He returned to Detroit in the early 1950s, where he led his own band on the fertile jazz scene in that city, drawing on a pool of young talent which included pianist Tommy Flanagan, trumpeter Thad Jones and drummer Elvin Jones. He joined the Count Basie Orchestra in 1957, replacing Eddie “Lockjaw” Davis ,and remained with the band until 1961. He co-led a smaller group with fellow Basie bandsman Al Grey from 1962 to 1964, then rejoined the Basie group for 1966–7.

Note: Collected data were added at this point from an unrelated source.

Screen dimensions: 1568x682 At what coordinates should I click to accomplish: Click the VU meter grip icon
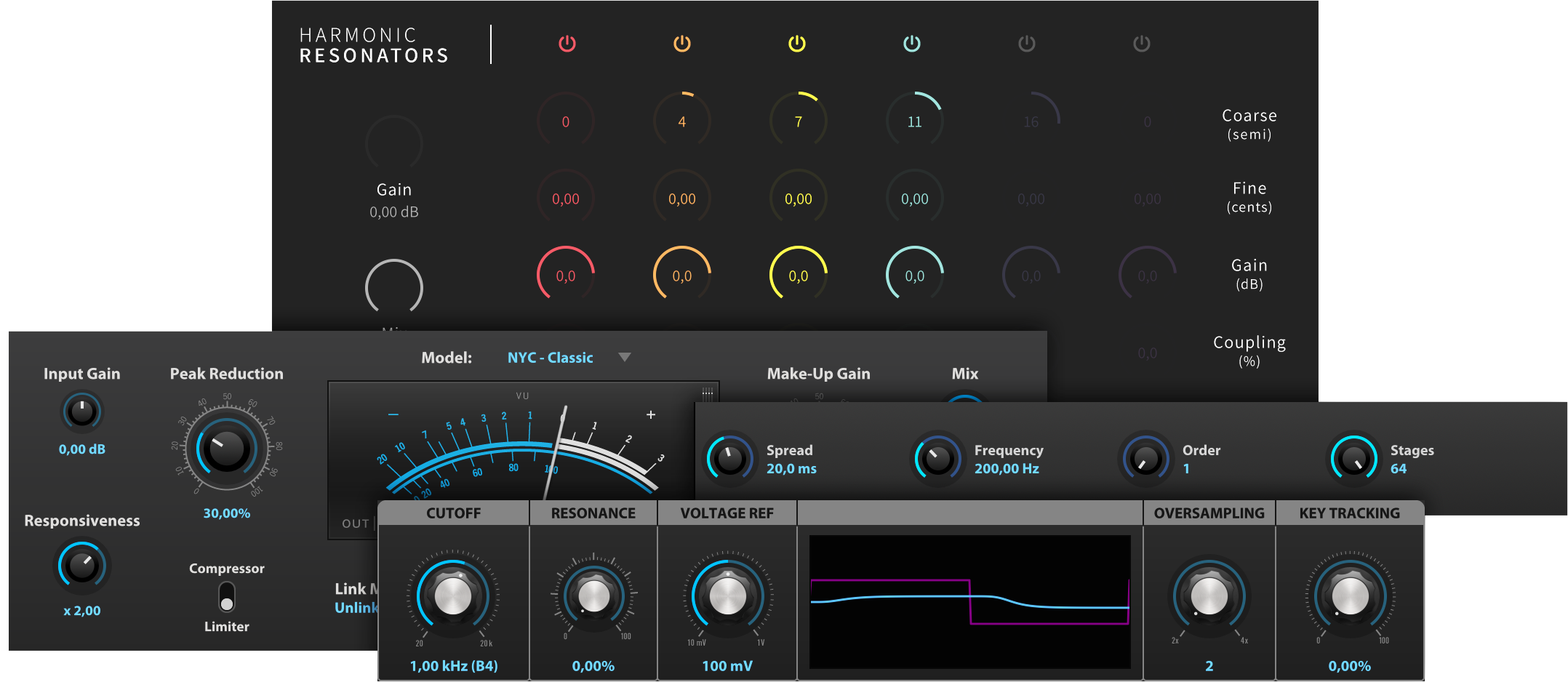tap(707, 393)
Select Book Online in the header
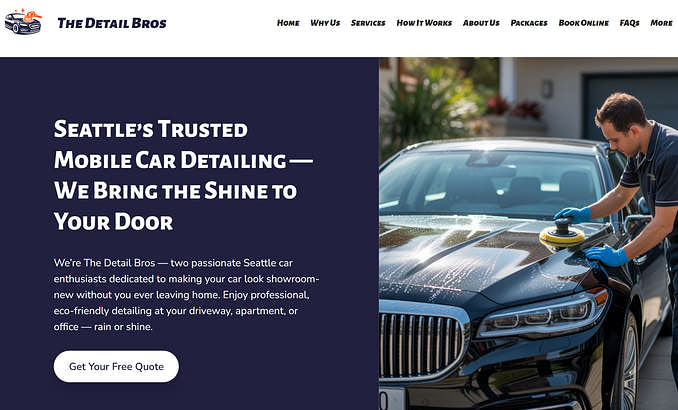678x410 pixels. click(584, 23)
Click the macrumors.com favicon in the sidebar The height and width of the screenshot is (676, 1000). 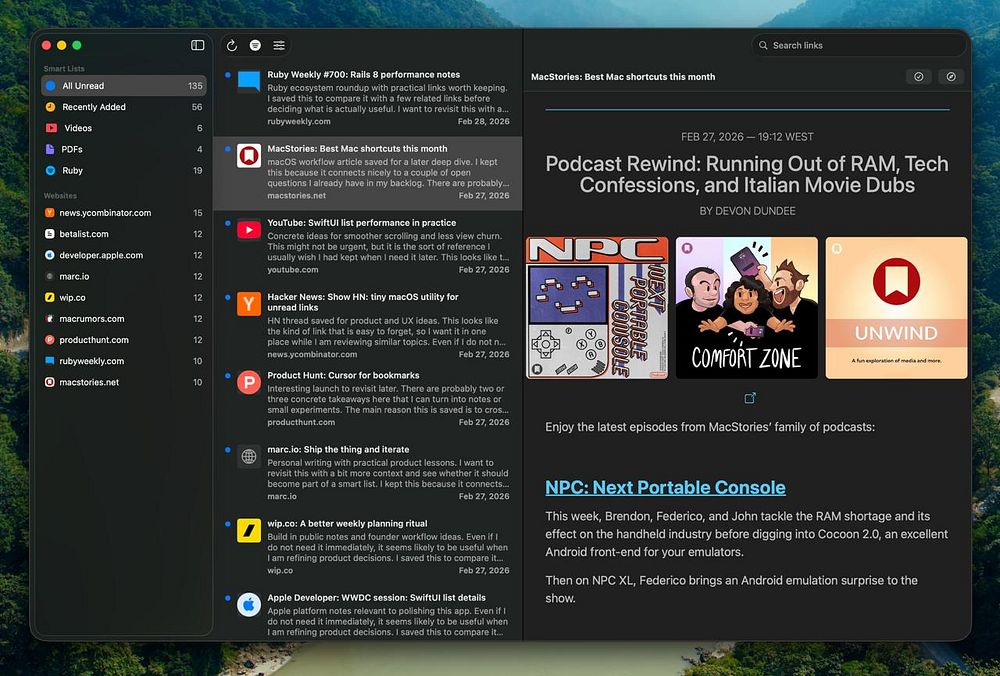pos(50,319)
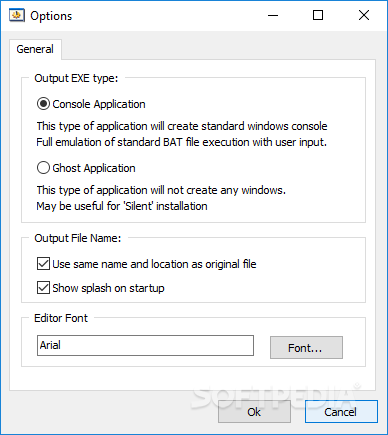
Task: Minimize the Options window
Action: coord(273,15)
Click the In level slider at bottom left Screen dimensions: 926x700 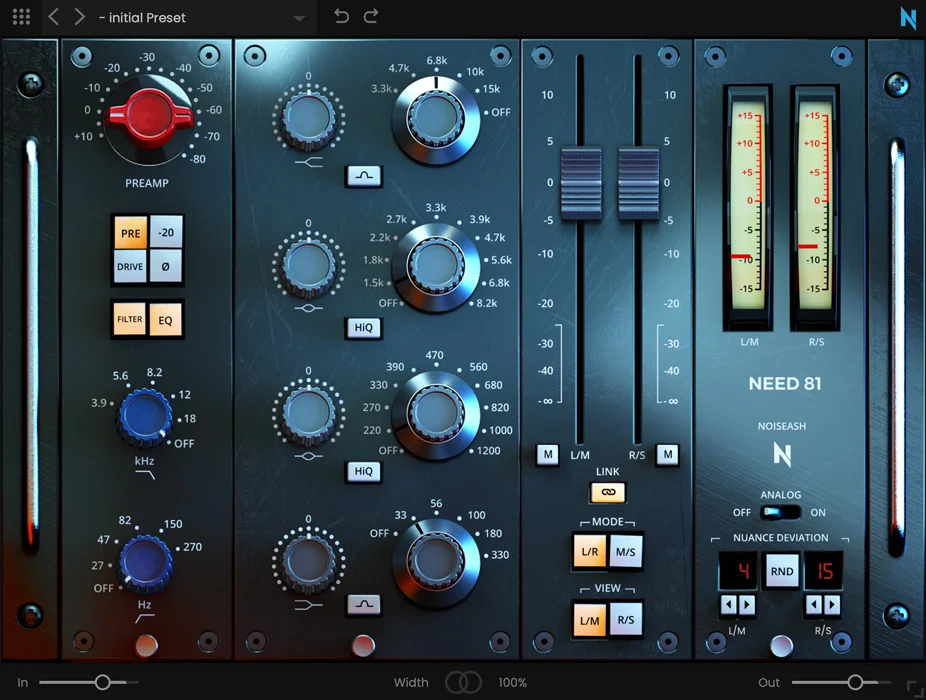coord(100,682)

He was music director for Stevie Wonder in the late 1960s. Billy Mitchell had played in the original Clarke-Boland Big Band, a celebrated European outfit launched by expatriate American drummer Kenny Clarke and Belgian pianist Francy Boland, in 1963, and he joined the band again for a European tour in 1970. He worked with Gillespie again in another of the occasional revivals of the big band in 1975, acting as musical director as well as featured soloist.

He recorded 10 albums under his own name over his lengthy career, and appeared on many more. In addition, he was briefly an actor in the early 1940s, including an appearance in W. C. Fields’ famous film The Bank Dick in 1940. In the mid-1970s, he produced a film entitled The Marijuana Affair, with a jazz score by trombonist Melba Liston.

Much of his legacy lies in the musical guidance he gave to the next generation. When he worked with young musicians, ‘‘you could see the growth in their playing in a very short period of time,’’ said Bill Easley, now a well respected jazz saxophonist. As an educator during the 1970s, he taught and performed in community-based ventures like the Jazzmobile in Harlem, and in more formal settings in seminars at Hofstra University and Yale University.

He continued to tour in Europe and Japan into the 1990s, and spent 34 years as the resident saxophone star and jam session leader at Sonny’s Place in Seaford, New York, one of the last jazz strongholds. Sonny’s closed in 1997. Billy Mitchell led the last jam session and then retired.

Billy Mitchell passed on 18 April 2001 at his home in Rockville Centre, NY. He was 74.